PROBLEM REQUIREMENTS. Copy every entry precisely.

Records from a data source
==============================

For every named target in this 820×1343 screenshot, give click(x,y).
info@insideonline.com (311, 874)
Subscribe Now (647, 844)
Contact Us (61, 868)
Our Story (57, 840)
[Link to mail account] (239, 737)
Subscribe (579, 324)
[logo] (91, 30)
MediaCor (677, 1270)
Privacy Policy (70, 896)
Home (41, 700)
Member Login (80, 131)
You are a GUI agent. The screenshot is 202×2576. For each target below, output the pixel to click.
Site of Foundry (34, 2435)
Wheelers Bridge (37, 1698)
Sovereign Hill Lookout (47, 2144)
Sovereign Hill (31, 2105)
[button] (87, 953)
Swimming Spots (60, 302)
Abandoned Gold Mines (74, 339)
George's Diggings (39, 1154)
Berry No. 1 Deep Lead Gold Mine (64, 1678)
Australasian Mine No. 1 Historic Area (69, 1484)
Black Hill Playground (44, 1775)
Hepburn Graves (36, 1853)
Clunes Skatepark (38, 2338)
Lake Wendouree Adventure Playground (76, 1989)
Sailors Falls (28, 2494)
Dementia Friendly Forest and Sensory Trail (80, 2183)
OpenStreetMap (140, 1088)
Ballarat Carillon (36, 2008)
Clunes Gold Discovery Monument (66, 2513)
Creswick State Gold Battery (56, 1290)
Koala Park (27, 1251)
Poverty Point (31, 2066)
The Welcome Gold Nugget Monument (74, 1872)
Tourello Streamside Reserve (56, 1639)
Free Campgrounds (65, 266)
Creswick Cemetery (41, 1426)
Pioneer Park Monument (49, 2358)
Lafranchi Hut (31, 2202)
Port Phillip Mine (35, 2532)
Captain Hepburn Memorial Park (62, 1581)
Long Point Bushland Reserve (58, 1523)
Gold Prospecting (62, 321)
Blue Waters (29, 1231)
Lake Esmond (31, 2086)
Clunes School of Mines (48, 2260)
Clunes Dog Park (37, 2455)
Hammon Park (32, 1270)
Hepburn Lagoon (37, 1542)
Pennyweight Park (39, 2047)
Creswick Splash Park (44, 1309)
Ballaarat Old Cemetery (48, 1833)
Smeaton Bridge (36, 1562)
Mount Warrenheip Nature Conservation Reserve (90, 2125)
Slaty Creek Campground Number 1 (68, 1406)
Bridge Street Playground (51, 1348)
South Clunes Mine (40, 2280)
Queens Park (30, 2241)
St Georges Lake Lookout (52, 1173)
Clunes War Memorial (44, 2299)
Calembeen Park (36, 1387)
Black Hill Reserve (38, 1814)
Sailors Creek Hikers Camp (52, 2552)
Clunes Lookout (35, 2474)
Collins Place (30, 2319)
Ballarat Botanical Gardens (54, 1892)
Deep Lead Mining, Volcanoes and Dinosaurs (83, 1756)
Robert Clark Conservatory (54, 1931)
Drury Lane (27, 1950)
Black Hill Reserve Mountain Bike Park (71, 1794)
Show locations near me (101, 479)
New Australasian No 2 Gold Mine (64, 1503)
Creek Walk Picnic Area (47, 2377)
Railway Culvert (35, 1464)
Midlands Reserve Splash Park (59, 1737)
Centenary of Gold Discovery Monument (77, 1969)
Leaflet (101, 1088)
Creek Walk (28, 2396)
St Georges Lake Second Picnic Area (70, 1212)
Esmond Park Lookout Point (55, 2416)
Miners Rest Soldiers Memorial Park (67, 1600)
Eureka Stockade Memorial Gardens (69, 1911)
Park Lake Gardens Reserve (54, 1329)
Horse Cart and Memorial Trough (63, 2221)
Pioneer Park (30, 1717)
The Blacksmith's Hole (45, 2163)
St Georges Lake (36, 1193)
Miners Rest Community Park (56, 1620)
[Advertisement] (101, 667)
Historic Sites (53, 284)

==============================

SOLUTION.
For every named target in this 820×1343 screenshot, give click(x,y).
info@insideonline.com (311, 874)
Subscribe Now (647, 844)
Contact Us (61, 868)
Our Story (57, 840)
[Link to mail account] (239, 737)
Subscribe (579, 324)
[logo] (91, 30)
MediaCor (677, 1270)
Privacy Policy (70, 896)
Home (41, 700)
Member Login (80, 131)
You are a GUI agent. The screenshot is 202×2576. For each target below, output the pixel to click.
Site of Foundry (34, 2435)
Wheelers Bridge (37, 1698)
Sovereign Hill Lookout (47, 2144)
Sovereign Hill (31, 2105)
[button] (87, 953)
Swimming Spots (60, 302)
Abandoned Gold Mines (74, 339)
George's Diggings (39, 1154)
Berry No. 1 Deep Lead Gold Mine (64, 1678)
Australasian Mine No. 1 Historic Area (69, 1484)
Black Hill Playground (44, 1775)
Hepburn Graves (36, 1853)
Clunes Skatepark (38, 2338)
Lake Wendouree Adventure Playground (76, 1989)
Sailors Falls (28, 2494)
Dementia Friendly Forest and Sensory Trail (80, 2183)
OpenStreetMap (140, 1088)
Ballarat Carillon (36, 2008)
Clunes Gold Discovery Monument (66, 2513)
Creswick State Gold Battery (56, 1290)
Koala Park (27, 1251)
Poverty Point (31, 2066)
The Welcome Gold Nugget Monument (74, 1872)
Tourello Streamside Reserve (56, 1639)
Free Campgrounds (65, 266)
Creswick Cemetery (41, 1426)
Pioneer Park Monument (49, 2358)
Lafranchi Hut (31, 2202)
Port Phillip Mine (35, 2532)
Captain Hepburn Memorial Park (62, 1581)
Long Point Bushland Reserve (58, 1523)
Gold Prospecting (62, 321)
Blue Waters (29, 1231)
Lake Esmond (31, 2086)
Clunes School of Mines (48, 2260)
Clunes Dog Park (37, 2455)
Hammon Park (32, 1270)
Hepburn Lagoon (37, 1542)
Pennyweight Park (39, 2047)
Creswick Splash Park (44, 1309)
Ballaarat Old Cemetery (48, 1833)
Smeaton Bridge (36, 1562)
Mount Warrenheip Nature Conservation Reserve (90, 2125)
Slaty Creek Campground Number 1 (68, 1406)
Bridge Street Playground (51, 1348)
South Clunes Mine (40, 2280)
Queens Park (30, 2241)
St Georges Lake Lookout (52, 1173)
Clunes War Memorial (44, 2299)
Calembeen Park (36, 1387)
Black Hill Reserve (38, 1814)
Sailors Creek Hikers Camp (52, 2552)
Clunes Lookout (35, 2474)
Collins Place (30, 2319)
Ballarat Botanical Gardens (54, 1892)
Deep Lead Mining, Volcanoes and Dinosaurs (83, 1756)
Robert Clark Conservatory (54, 1931)
Drury Lane (27, 1950)
Black Hill Reserve Mountain Bike Park (71, 1794)
Show locations near me (101, 479)
New Australasian No 2 Gold Mine (64, 1503)
Creek Walk Picnic Area (47, 2377)
Railway Culvert (35, 1464)
Midlands Reserve Splash Park (59, 1737)
Centenary of Gold Discovery Monument (77, 1969)
Leaflet (101, 1088)
Creek Walk (28, 2396)
St Georges Lake Second Picnic Area (70, 1212)
Esmond Park Lookout Point (55, 2416)
Miners Rest Soldiers Memorial Park (67, 1600)
Eureka Stockade Memorial Gardens (69, 1911)
Park Lake Gardens Reserve (54, 1329)
Horse Cart and Memorial Trough (63, 2221)
Pioneer Park (30, 1717)
The Blacksmith's Hole (45, 2163)
St Georges Lake (36, 1193)
Miners Rest Community Park (56, 1620)
[Advertisement] (101, 667)
Historic Sites (53, 284)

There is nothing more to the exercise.